== PROMPT ==
Give back, word for word, every line from the one containing "Click the Large" to the end of the listing, and nothing more.

----

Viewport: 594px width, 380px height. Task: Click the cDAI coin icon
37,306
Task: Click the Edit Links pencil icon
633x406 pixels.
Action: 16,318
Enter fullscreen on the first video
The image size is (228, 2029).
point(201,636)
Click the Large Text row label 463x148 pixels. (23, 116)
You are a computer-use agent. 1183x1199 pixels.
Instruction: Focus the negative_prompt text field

----

== RESULT OF THE EXERCISE ==
Click the Large Text row label 463x148 pixels. (23, 116)
You are a computer-use agent. 1183x1199 pixels.
Instruction: Focus the negative_prompt text field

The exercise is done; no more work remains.